E di qua Genova, col suo gran porto,

meglio sarìa, che ognun fossevi morto…

  «I’ fui nel gorgo che l’alme risucchia,

nel buco nero che talpa non specchia,

a eteree altezze ove aguglia non vola,

ove pura Lux Dei sempre s’onora.

   La sfrenata fame della gente nova

a Inferno e Dio pone novella prova.

Graffia avarizia, spoglia l’usura,

reclusa armonia e l’universal Grazia,

smarrito il limite e ogni misura,

geme la terra, il cielo si strazia.

   Di continenza ciaschedun vi manca,

dilaga orgoglio, lassismo e lussuria,

di tal gente la man divina è stanca

e vedrai presto castigo che infuria.

   Traligna Chiesa, che osteggia l’Impero,

 perso è l’ordine naturale e vero.

Infranti i cardini, ito ogni rispetto,

d’autorità rovinò mura e tetto.

Dalla gran falla, aperta la stalla,

dilaga e mugghia feccia e marmaglia.

   Villani e migranti la fan da padroni,

tutto ci rubano, superbi e felloni:

entra il bifolco e il faccendiere,

e l’occhio acuto del barattiere;

con la mercatura fanno tesoro,

e acquistan le cariche e il decoro.

Entra ’l mercenario e ’l masnadiero,

il lurco alemanno e l’uomo nero.

   Nella confusione di stirpi e ruoli

discordia cresce, prolificano i doli.

Non fa maraviglia che il sangue coli.

A che rifulge Amor sovra le stelle?

Amara è la terra, sorda e ribelle.

   Più amor d’altrui v’è, e men pietate,

l’amor gentile pur vele ha strappate,

e come il lupo ama il tenero agnello,

al dì d’oggi, usa amare, amatore,

per lussuria e ’l calore del vello,

per del sangue gustare il sapore.

   «Più non vo’ dirti dell’oscura valle,

che armonia ignora e gaudio di pace,

ove occluso ristagna ogni calle,

ove impera maligno il Rapace.

   A manca o a manritta vegeta il male!

Va il pellegrino a già perdute tiare…

Sola Salute nella Stella è del mare.

Amore solo, amor puro di donna,

al serpe schiaccerà il dente e le corna».

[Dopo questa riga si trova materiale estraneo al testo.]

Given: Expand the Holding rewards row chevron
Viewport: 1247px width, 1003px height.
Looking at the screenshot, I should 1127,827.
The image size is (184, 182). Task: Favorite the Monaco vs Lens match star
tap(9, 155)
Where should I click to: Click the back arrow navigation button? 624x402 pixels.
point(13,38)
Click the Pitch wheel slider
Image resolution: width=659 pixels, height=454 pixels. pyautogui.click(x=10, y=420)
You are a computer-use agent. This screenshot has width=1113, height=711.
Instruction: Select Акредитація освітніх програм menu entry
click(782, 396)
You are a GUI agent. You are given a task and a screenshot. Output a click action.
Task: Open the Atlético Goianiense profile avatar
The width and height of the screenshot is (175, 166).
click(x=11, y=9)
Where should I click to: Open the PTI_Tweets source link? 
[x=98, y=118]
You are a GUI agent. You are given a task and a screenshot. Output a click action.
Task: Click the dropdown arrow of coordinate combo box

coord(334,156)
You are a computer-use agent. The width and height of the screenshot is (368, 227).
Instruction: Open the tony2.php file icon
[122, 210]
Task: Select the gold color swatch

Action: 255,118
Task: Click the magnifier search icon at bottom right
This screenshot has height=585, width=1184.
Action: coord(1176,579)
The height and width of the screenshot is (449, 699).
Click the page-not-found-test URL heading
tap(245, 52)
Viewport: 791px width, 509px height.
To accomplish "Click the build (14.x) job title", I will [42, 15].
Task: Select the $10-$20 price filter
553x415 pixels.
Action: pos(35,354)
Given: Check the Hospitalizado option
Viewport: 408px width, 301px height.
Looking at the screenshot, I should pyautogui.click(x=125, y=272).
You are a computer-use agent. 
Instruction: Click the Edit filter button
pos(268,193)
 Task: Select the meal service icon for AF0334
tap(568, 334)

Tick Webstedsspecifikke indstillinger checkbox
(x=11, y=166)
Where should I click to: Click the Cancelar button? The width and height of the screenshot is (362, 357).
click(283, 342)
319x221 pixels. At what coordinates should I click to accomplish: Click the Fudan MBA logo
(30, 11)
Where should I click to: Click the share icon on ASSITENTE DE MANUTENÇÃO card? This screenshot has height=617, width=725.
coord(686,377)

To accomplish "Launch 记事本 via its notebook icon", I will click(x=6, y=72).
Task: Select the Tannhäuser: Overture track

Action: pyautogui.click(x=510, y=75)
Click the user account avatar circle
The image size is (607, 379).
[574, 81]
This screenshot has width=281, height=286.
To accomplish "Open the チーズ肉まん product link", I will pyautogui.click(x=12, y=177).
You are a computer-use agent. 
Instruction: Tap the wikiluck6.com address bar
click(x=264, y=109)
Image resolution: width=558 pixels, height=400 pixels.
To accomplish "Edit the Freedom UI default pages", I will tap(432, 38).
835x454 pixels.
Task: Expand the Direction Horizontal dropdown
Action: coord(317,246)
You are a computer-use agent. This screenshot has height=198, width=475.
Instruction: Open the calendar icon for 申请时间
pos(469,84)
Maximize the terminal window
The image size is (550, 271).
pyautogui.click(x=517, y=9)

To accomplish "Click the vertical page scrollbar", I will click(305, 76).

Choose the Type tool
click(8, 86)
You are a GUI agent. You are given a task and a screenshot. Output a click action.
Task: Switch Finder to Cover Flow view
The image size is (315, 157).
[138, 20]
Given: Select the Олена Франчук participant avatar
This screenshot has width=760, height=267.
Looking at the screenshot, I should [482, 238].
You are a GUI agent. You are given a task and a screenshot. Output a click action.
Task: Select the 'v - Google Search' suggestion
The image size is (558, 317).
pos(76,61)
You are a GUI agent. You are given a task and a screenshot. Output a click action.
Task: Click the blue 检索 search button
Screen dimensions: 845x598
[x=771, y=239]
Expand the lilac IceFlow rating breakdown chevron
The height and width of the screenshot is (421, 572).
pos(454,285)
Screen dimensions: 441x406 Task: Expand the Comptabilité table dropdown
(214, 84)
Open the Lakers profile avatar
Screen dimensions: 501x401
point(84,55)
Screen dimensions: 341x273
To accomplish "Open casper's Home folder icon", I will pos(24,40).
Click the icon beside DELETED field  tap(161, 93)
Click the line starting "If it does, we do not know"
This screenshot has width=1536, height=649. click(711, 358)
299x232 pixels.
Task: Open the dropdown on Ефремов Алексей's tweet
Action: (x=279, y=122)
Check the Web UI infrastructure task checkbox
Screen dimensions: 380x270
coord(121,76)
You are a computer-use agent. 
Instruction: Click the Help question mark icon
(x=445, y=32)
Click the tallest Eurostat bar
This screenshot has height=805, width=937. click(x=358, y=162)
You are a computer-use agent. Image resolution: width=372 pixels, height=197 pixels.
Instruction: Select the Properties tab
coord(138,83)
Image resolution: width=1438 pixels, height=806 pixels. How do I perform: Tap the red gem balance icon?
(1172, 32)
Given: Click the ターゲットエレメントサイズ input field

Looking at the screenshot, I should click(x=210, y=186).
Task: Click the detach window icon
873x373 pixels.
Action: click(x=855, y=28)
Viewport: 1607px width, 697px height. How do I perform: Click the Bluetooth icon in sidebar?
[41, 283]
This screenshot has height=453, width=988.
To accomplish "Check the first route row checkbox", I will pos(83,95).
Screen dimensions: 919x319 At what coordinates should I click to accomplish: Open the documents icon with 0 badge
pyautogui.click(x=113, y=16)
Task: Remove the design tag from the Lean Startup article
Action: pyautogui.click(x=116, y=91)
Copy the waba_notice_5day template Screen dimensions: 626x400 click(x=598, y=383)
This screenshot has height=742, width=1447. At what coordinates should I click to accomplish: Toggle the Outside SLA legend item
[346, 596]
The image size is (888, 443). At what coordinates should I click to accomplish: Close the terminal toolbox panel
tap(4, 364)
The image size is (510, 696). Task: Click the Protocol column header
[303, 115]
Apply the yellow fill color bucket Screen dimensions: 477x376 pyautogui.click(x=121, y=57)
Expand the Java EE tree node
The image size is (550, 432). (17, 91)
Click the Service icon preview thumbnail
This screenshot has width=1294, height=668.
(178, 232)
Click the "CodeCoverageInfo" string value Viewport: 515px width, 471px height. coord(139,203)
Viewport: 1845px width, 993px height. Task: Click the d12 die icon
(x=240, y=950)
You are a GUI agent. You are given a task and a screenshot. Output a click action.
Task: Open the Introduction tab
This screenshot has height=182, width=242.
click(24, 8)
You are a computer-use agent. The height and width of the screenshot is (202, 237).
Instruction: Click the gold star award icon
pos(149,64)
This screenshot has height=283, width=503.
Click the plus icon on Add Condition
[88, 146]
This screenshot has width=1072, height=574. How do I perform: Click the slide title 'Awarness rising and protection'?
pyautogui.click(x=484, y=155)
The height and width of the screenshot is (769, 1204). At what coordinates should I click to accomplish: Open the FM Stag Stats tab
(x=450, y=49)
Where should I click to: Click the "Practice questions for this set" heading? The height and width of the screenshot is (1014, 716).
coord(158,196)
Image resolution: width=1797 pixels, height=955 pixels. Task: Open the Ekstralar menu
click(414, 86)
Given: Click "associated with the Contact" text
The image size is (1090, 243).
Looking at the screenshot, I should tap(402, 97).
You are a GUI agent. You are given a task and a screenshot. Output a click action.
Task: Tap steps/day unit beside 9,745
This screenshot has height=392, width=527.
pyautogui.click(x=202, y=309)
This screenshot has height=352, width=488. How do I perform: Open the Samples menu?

   Il gran vate rimira, il cavaliere,

il capo chino a sì eccelso parere,

né per niente può or rinunciare

al richiamo di azzurro-sol-mare.

   Nondimeno pur pensa, e nol dice,

via d’infido sogno, esser Beatrice:

altro, di Chi tutto può, il disegno

di Vita nuova e del celeste Regno.

   E il letame degli inurbati villani

profumerà di bei fiori domani,

e il soldo vilipeso del mercante

susciterà beltà nuova e eclatante,

e con sé recano, pur gli stranieri,

vita e aria fresca, freschi pensieri.

   E ’l bello e buono non è tutto andato,

amore e sole specchia ancora ’l creato.

V’han buone mamme, puttini e fiori,

belle e oneste dame, e di bei cuori,

e, se al monte fischia vento e bufera,

alla marina splende azzurra la sera.

   Tante e varie le cose al sol belle,

per quest’aiola sol, brillan le stelle.